Collection entries:
◆ ◆ ◆ ◆ ◆

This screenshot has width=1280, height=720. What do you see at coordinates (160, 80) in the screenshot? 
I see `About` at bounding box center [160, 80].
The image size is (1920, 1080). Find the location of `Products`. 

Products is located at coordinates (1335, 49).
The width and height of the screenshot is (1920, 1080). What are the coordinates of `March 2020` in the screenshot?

◆ ◆ ◆ ◆ ◆

- **What needs to be done**
Reproduce every line of the listing above word for word, changing nothing.

- **Solution**
This screenshot has width=1280, height=720. What do you see at coordinates (160, 80) in the screenshot? 
I see `About` at bounding box center [160, 80].
The image size is (1920, 1080). Find the location of `Products`. 

Products is located at coordinates (1335, 49).
The width and height of the screenshot is (1920, 1080). What are the coordinates of `March 2020` in the screenshot?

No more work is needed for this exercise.